U.S. consumers opted for packaged produce in the early days of the lockdown.
“The move to more packaging, in general, and value-added products in specific, has been a trend for several years now,” says Bruce Peterson, CEO of Peterson Insights, Inc. in Bentonville, AR. “Covid-19 concerns accelerated that in several ways.”
“There were two reasons,” explains Ed Treacy, vice president of supply chain and sustainability at the Newark, DE-based Produce Marketing Association BB #:153708. “One was an unfounded perception that packaged produce was safer, and then there was convenience.”
Packaged salads saw 50 percent higher growth than nonpackaged during the pandemic, according to Carmela Cugini, chief revenue officer at Bowery Farming in New York, citing IRI figures, while indoor farming brands saw year-on-year growth outpace conventional packaged salad in the grocery store by 25 percent.
Cugini says Bowery experienced phenomenal growth for in-store sales at Northeast retail partners including Whole Foods, Giant, Stop & Shop, Walmart, and Weis Markets, as well as with specialty grocers, along with a doubling of its ecommerce business with partners including Peapod and Amazon Fresh.
Aaron Fox, executive vice president of Fox Packaging BB #:145435 in McAllen, TX, can confirm the packaging angle. “As the Covid-19 crisis progressed, we experienced an increase in order volume,” he says, “as growers, shippers, and packers anticipated their packaging needs to fulfill the demand for fresh produce.”
To keep up with demand, the company added another printing press.
Fox expects the trend to continue through 2021.

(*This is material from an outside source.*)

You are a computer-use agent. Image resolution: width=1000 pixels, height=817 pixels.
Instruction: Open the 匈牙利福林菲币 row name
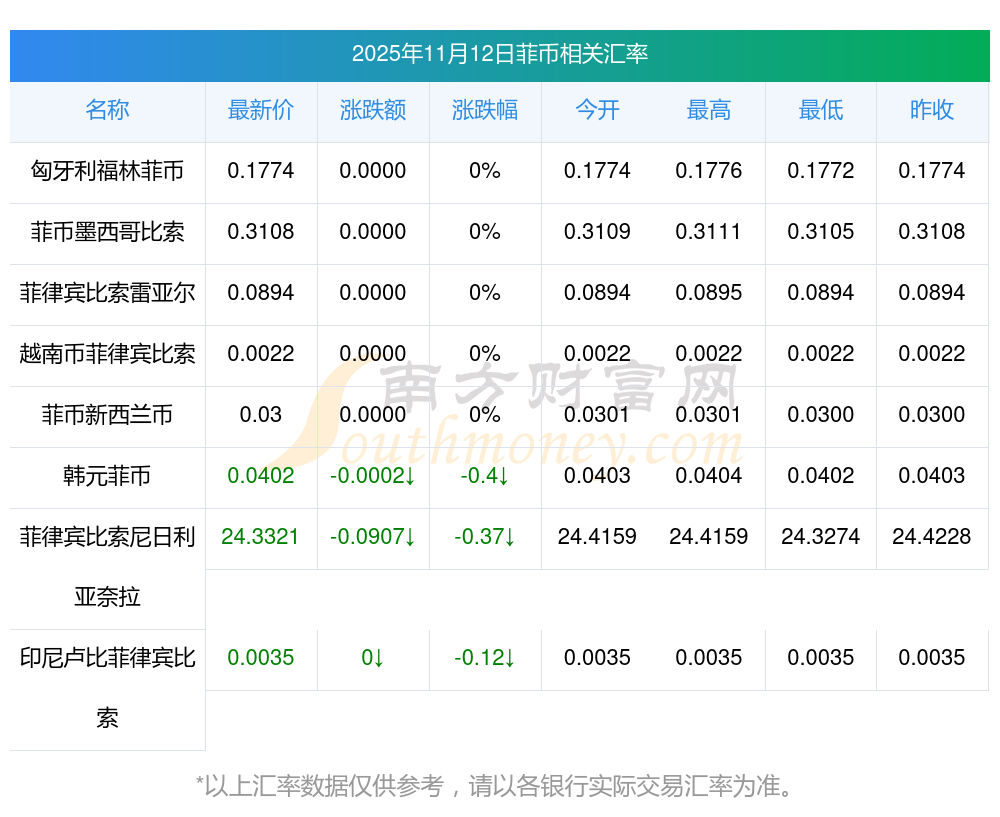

“There have been increased orders of packaged items, as well as bulk items transitioning into retail pack sizes,” he says.
Among the top sellers are small consumer packs from 1 to 5 pounds for onions, potatoes, and citrus.
Peterson points out that the move toward delivery, curbside pickup, and ecommerce also plays into this trend.
“The increase in having consumers’ groceries selected by in-store personnel will drive even more packaging,” he says. “It’s nearly impossible to train so many individuals to pick out quality fruits and vegetables that meet an individual consumer’s taste profile. It is easy to simply grab a package.”
And even though Steve Lutz, senior vice president of insights and innovation at Category Partners, LLC in Idaho Falls, ID, notes that packaged produce tends to be a better value, the downside—waste—is still an issue.
Don Goodwin, founder and former president of GoldenSun Insights, says retailers will still have to lean toward using less plastic and biodegradable options when possible.
In this regard, Fox Packaging is already lending a hand.
“We’ve worked closely with customers to integrate the How2Recycle label into their art, and to review their programs for sustainability goal alignment,” Fox says.